Interrupted Sleep? That's Worse Than No Sleep, Study Says

My husband drives me crazy with sleep issues.

Our son (who does get sick a lot) gets sick because he doesn't sleep enough.  Sleep can heal your body of everything.  Oh, and before I forget, don't you dare wake him up unless the house is burning down (we won't mention the time the fire alarm went off in the middle of the night at the hotel we were staying in and he decided to go to the bathroom first).

But that's another story.

Now a new study has found that sleep interruptions are worse for our moods than overall sleep reduction, according to newswise.com.

In other words, awakening several times throughout the night is more detrimental to people’s positive moods than getting the same shortened amount of sleep without interruption.

Who hasn't been there?  You didn't get enough sleep and you're grumpy.  There's that.  But there's also the annoyance of being awakened or jerked from a sound sleep.  I no longer use an alarm clock for just that reason.  I hated it in college when the Electric Light Orchestra yanked me from sleep (OK, so I'm dating myself).

"When your sleep is disrupted throughout the night, you don’t have the opportunity to progress through the sleep stages to get the amount of slow-wave sleep that is key to the feeling of restoration,” says study lead author Patrick Finan, Ph.D., an assistant professor of psychiatry and behavioral sciences at the Johns Hopkins University School of Medicine.

Although the study was conducted on healthy subjects with generally normal sleep experiences, Finan says the results are likely to apply to those who suffer from insomnia, another nightmare.

And who doesn't remember the torture of a new baby and being awakened two, maybe three, times a night? Of course, if you got up every time he cried, he wouldn't sleep through the night until he was three.  That's years, not months.

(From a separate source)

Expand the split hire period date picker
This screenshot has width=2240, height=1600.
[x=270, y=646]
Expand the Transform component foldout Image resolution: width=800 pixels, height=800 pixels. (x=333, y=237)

Frequent awakenings throughout the night are common among new parents and on-call health care workers, Finan says. It is also one of the most common symptoms among people with insomnia, who make up an estimated 10 percent of the U.S. adult population. “Many individuals with insomnia achieve sleep in fits and starts throughout the night, and they don’t have the experience of restorative sleep,” Finan says.

Lack of sufficient slow-wave sleep had a statistically significant association with study subjects’ reduction in positive mood, the researchers say. They also found that interrupted sleep reduced not only energy levels, but also feelings of sympathy and friendliness.Finan says the study also suggests that the effects of interrupted sleep on positive mood can be cumulative, since the group differences emerged after the second night and continued the day after the third night of the study.

“You can imagine the hard time people with chronic sleep disorders have after repeatedly not reaching deep sleep,” Finan says.